1. Field of Invention
This invention relates to dental restorative composite compositions, and particularly, to the use of titanium silicate as the finely divided, inorganic filler in dental restorative composites.
2. Discussion of the Prior Art
Dental restorative composites, generally in the form of highly filled blends of a liquid polymerizable organic resin matrix and finely divided inorganic particulate filler, have achieved wide commercial success and are used extensively in clinical dental practice. Basically, most of the dental restorative composites which have become commercially available or which are described in the literature, are based upon the development of the system first disclosed by Bowen in U.S. Pat. No. 3,066,112.

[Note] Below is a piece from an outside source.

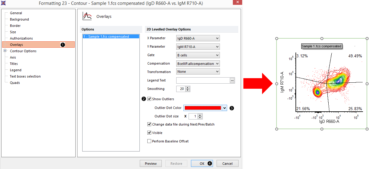Click the Sample 1.fcs compensated plot title
369x169 pixels.
pos(321,46)
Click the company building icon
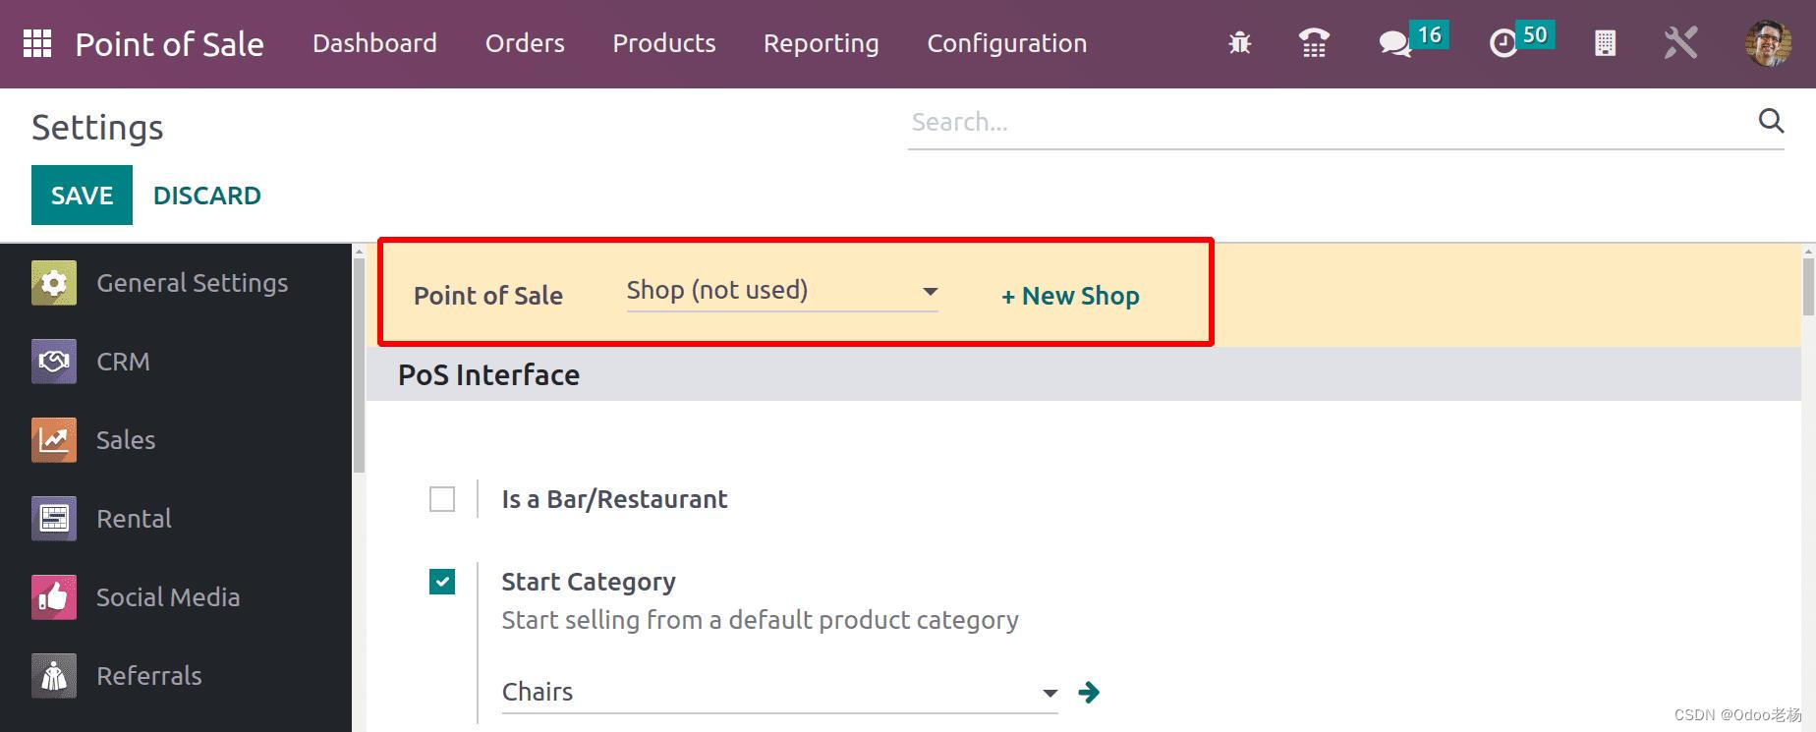This screenshot has width=1816, height=732. pyautogui.click(x=1605, y=43)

In the direct filling system or restorative composite described by Bowen in this patent, the liquid polymerizable organic resin matrix or binder is principally the reaction product of bisphenol A and glycidyl methacrylate, referred to as BIS-GMA, preferably combined with one or more other active monomers, referred to as reactive diluents, especially other dimethacrylates, for example, triethylene glycol dimethacrylate. The system also includes a catalyst or polymerization initiator, such as, for example, benzoyl peroxide and preferably, also, to allow the polymerization to take place in a reasonable period of time, a polymerization accelerator or activator, such as, for example, N, N-dimethyl-p-toluidine. A particularly attractive combination of catalyst and accelerator is a hydroperoxide, more stable than benzoyl peroxide, and a substituted thiourea, less prone to cause coloration than an amine accelerator, as disclosed in U.S. Pat. No. 3,991,008. Other ingredients, such as stabilizers or UV-absorbents may also be present in association with the polymerizable constituents to increase shelf life and otherwise prevent degradation of the properties of the restorative composite composition. Still further, these restorative composite compositions may include various dyes or pigments to obtain various shades to conform to the color of the tooth structure with which the restorative composite material is being used.
The composite restorative materials are generally provided for commercial use as multi-package systems, most typically a two package system with the system described in U.S. Pat. No. 3,926,906 to Lee et al. being most typical. In these systems, the reactive monomers are generally provided in the form of a paste blended with the finely divided inert inorganic filler with the reactive diluent and/or catalyst and/or activator maintained separately from the polymerizable ingredients or reactive diluent.
The most commonly used inorganic filler materials are typically crystalline quartz or amorphous silica, although other materials, such as, for example, fused silica, crystalline silica, glass, fused alumina and the like, have also been disclosed. It is also common practice to treat the filler or the binder or both, with a coupling agent, such as .gamma.-methacryloxypropyltrimethoxysilane, to enhance adhesion between the organic matrix binder and the inert inorganic filler particles.
Other fillers have also been suggested which have a negative coefficient of thermal expansion. For instance, U.S. Pat. No. 3,503,128 suggests the use of .beta.-eucryptite, a lithium aluminum silicate. The use of fillers of low or negative coefficients of thermal expansion is highly desireable in order to more closely match the resultant composite with the tooth structure in terms of thermal expansion. In general, composite restorations which are highly loaded with the inorganic filler particles are more nearly compatible with tooth structure than the previously used unfilled resin restorative compositions. Thus, over the pertinent region of 0-60.degree. C., tooth enamel has a coefficient of thermal expansion of about 11.times.10.sup.-6 (or 11 ppm), whereas, an unfilled resin has a corresponding value of coefficient of thermal expansion of about 80-100 ppm.
However, restorative composites based on .beta.-eucryptite and other fillers with negative or close to zero coefficients of thermal expansion are characterized by poor physical properties and particularly, low compressive strength.